Marietta Coelle and Yannik Atzbach
We planned our observation under very unfavourable conditions: Not only we had to deal with full moon and decided to observe an exoplanet transit, which restricts the possible observations to a few time windows, but also the hourly changing weather forecast predicted heavy clouds and dense fog, leaving only the night of January 28th-29th for observation. However, the transit of KPS-1 b in the constellation Ursa Major fulfilled all requirements and we could save enough data, shown in the first figure, before the observation was interrupted by bad weather.
We measured a transit duration of (1:38±0:04)h and a transit depth of (0.0117±0.58)mag which can be used to calculate the ratio of the radii of planet and star giving a value of (0.108±0.011). We measured the center of transit to be at 3:31 UTC, while the “Exoplanet Transit Database” predicted it at 4:02 UTC. This discrepancy could come from uncertainties of earlier measurements for the center of transit and could be verified by another observation.

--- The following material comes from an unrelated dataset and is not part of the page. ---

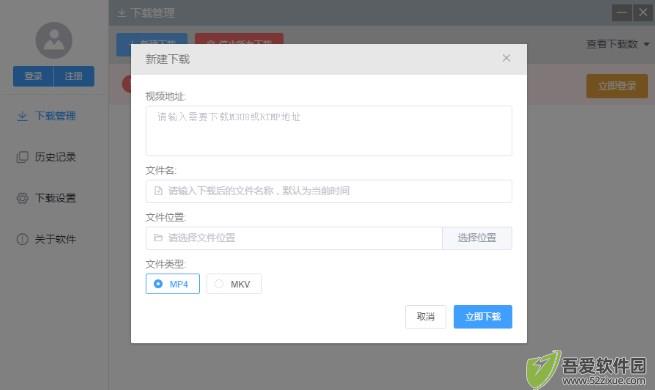Screen dimensions: 655x390
Task: Focus the video address text area
Action: 329,131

The light curve of the pulsating variable V0803 Aur shown in the second figure was fitted with a 9th order fourier series. Interestingly, the amplitudes of the 3rd order sine as well as the 3rd and 4th order cosine components are one order of magnitude bigger than the others. We found the period length of the 3rd harmonic to be (0.0716±0.0001)d which is only 0.8% longer than the literature value.
In the data of V0803 Aur four more variables could be found which do not have an entry in the “SIMBAD data base”. However, the analysis of the light curves was difficult due to strong dependency of the period length on the start parameters of the fit and on the fourier order.
Observing the light curve on two consecutive days could allow to determine the period length more precisely.